We have discussed allergic bronchopulmonary mycosis already in the previous chapter; therefore, we will briefly recall the main aspects, as this is necessary for differential diagnosis.

In most patients, a type I immune reaction with IgE antibodies is produced, causing a similar clinical presentation as in allergic asthma. Patients cannot cough up mucus; however, hyperreactivity of the airways is much less pronounced as in asthma. Dyspnea in mucoid impaction is predominantly induced by obstruction of the airways by thick mucus plugs [6]. The disease presents as an eosinophilic bronchitis with extreme hyperplasia of goblet cells in the mucosa and the bronchial glands. Hyperplasia of the smooth muscle layer is common (Fig. 10.1). Silver impregnation stains, such as Grocott methenamine, can highlight the causing fungal remnants. On bronchoscopy these mucus casts can be completely removed from the bronchial tree by sucking up with the bronchoscope. This is almost diagnostic for mucoid impaction and in addition relives symptoms of the patient.

The second form of ABPM is bronchocentric granulomatosis. This is a combined immune reaction toward fungal proteins with an IgE-based antibody reaction and a granulomatous type IV reaction. The disease presents with necrotizing bronchitis/bronchiolitis with peribronchiolar extension of the inflammatory infiltrates. Within the bronchiolar walls, epithelioid cell granulomas and/or palisading histiocytic granulomas are found. In addition there is usually a dense infiltrate of eosinophils (Fig. 10.2). In full-blown disease, the necrosis might outline the bronchial tree like a cast formed by necrotic debris. In the lumina remnants of organisms might be demonstrated using silver impregnation or other special stains. In this classic variant, BCG is induced by an allergic reaction against different types of fungi, most often members of the Aspergillus family. However, AFS and GMS stains should always be performed to exclude mycobacteria, especially when the inflammatory infiltrates contain predominantly neutrophils. The clinical information about positive allergy tests might be helpful. In rare cases bronchocentric, necrotizing granulomatosis might also be seen in the setting of Wegener’s disease [7]. Therefore ANCA tests can be helpful in this differential diagnosis.

In rare cases ABPM can present as eosinophilic pneumonia (Fig. 10.3). This is very similar to chronic eosinophilic pneumonia, which will be discussed below.

Bronchial asthma has already been discussed in airway diseases so the reader is referred to Chap. 6; drug allergies have been discussed in the previous chapter.

Eosinophilic pneumonias can present as acute or chronic eosinophilic pneumonia.
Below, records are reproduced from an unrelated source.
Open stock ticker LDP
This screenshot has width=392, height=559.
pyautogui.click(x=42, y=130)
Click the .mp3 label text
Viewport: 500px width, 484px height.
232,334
On CT/HRCT EP present focal densities, sometimes with ground-glass pattern; in other cases, there might be densities fluctuating over time within different lung lobes (Fig. 10.4). There is no specific feature, which might differentiate EP from other pneumonias. Clinically EP present with a sudden onset of cough, fever usually of 1 week duration, myalgia and chest pain, and dyspnea. Spontaneous resolution does occur in some cases; in others clinical symptoms worsen rapidly. Most often patients present without blood eosinophilia. In some progressive cases, patients can die with respiratory failure.

In acute as well as chronic eosinophilic pneumonia, parasitic infection is the most common cause. Eosinophilic pneumonia can also be seen in vasculitis, especially eosinophilic granulomatosis with polyangiitis (Churg-Strauss syndrome), in drug reactions, in exogenous vapor inhalation, in hypereosinophilic syndrome, and in allergic fungal reactions; finally in some cases, no underlying etiology can be detected, leaving this EP as idiopathic.

Macroscopically on gross sections, there are grayish-red consolidations, not otherwise specific.

The most prominent feature is a dense infiltration of the lung by eosinophils, although macrophages can sometimes be present in substantial number (Fig. 10.5). Eosinophilia can be also seen in bronchoalveolar lavage; the percentage is usually above 25 %. Fibrosis, sometimes presenting as organizing pneumonia, can be seen in chronic eosinophilic pneumonia (Figs. 10.6 and 10.7). Peripheral blood eosinophilia may or may not be present. Eosinophils are directly responsible of tissue damage or at least are part of the process.